Enjolras: *is flung through the doors of the auditorium to bounce down the aisle*
Valjean: There’s one.
Enjolras: *pops to his feet* Ouch! Dang dragon! *races out again*
Blakeney: It would appear that they’re taking on the dragon.
Tavington: Yes…shall we go watch?
Jareth: Capital idea, old chap.
*Outside auditorium: Arkady (the dragon) has a petrified Joly in his hand. The Amis are going at Arkady with all they have, namely a big red flag and paving stones, whilst Temeraire and Laurence are trying to convince Arkady to put Joly down*
Valjean: Where did all the paving stones come from?
Tavington: Who knows? Nothing really makes sense around here; why should those?
Javert *watching Amis*: They obviously have no skill in tactics. They’re just teasing the creature.
Jareth: Maybe the dragon will eat ‘em.
Javert: That would be a miracle.
Valjean: …that wasn’t nice.
Javert: Didn’t mean for it to be nice.
Enjolras: *waving flag* Don’t lose hearts, my friends! We will defeat this foul creature--FOR THE REPUBLIC!!
Temeraire: *peers at Enjolras* You do realize that by calling dragons foul creatures, you’re insulting us?
Enjolras: *snaps out of ‘revolutionary mode* Er…
Arkady: *says something in dragon-speak*
Temeraire: And Arkady says that if you want your friend back, you have to stop attacking him.
Enjolras: Oh. Why didn’t you say so before?
Temeraire: You didn’t ask. You just attacked.
Javert: Don’t tell me this is becoming a ‘don’t blame the dragons’ fest…*snorts*
Valjean: I believe it is.
Javert: I’m outta here. *goes back in the auditorium*
Bramble: *peers out from backstage to see Javert stalking down the aisle* Hey…what happened to everyone?

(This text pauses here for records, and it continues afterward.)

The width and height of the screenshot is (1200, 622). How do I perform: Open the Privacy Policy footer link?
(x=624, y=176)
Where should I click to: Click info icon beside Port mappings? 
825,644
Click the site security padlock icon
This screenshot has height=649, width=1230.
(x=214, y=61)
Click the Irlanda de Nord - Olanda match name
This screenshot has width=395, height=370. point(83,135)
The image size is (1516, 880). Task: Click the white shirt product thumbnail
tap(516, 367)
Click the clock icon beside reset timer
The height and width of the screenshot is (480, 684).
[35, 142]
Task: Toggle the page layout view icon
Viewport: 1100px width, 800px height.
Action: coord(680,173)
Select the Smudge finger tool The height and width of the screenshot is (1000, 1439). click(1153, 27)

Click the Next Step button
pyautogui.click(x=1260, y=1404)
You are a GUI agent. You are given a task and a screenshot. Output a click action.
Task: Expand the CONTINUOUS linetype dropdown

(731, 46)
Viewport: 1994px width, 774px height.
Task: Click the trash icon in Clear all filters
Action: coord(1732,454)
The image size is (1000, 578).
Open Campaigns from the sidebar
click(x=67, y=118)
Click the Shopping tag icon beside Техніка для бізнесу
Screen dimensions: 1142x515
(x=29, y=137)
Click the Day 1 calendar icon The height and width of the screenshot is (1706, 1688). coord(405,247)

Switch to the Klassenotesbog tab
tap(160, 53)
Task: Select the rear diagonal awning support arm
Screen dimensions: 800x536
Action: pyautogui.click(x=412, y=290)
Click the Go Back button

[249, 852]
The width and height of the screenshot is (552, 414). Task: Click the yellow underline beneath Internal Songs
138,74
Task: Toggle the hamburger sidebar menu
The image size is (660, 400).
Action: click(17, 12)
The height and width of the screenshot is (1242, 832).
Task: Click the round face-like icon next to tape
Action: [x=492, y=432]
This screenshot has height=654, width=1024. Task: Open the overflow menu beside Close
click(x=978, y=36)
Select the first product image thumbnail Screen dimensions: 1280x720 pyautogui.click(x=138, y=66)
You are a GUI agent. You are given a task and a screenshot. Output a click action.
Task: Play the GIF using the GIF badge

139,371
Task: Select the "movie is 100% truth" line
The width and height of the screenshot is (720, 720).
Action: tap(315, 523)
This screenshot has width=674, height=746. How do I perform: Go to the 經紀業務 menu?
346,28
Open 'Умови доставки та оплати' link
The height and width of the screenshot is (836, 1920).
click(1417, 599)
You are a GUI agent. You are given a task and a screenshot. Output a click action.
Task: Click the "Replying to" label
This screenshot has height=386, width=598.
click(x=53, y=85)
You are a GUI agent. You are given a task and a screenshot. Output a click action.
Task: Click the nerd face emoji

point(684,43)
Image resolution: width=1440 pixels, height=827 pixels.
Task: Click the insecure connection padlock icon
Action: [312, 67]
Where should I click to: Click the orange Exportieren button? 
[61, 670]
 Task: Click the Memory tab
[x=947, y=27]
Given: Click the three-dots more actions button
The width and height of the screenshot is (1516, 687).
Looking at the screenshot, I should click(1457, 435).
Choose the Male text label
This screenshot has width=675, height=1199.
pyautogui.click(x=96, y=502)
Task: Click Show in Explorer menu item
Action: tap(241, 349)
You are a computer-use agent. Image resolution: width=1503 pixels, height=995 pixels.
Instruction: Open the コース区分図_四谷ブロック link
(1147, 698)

Javert: *jerks a thumb back outside* One word: dragons.
Bramble: Dare I ask?
Javert: It’s best if you don’t.
Bramble: Right. *terrified screams and thuds come from outside; Bramble flinches but bravely ignores it*
Valjean: *toddles in* I don’t know that I can handle it anymore--*jumps at the sight of Javert*
Javert: Cut it out!
Valjean: Sorry. Old habit.
Bramble: *claps hands* Well. This is kind of boring--no offense, guys--
Javert and Valjean: None taken.
Bramble: --so I think it’s time to get back to the musical. *heads out to where the other guys are*
Javert: I give her…three seconds.
Valjean: I make it five.
*they wait and count*
Bramble: WHAT THE HECK IS GOING ON HERE????
Valjean: Hah. Pay up.
Javert: Neither of us got it.
Valjean: But it was almost five seconds.
Javert: Doesn’t count.
Valjean: Picky, picky…
Bramble: All right, everyone back to the stage! Now!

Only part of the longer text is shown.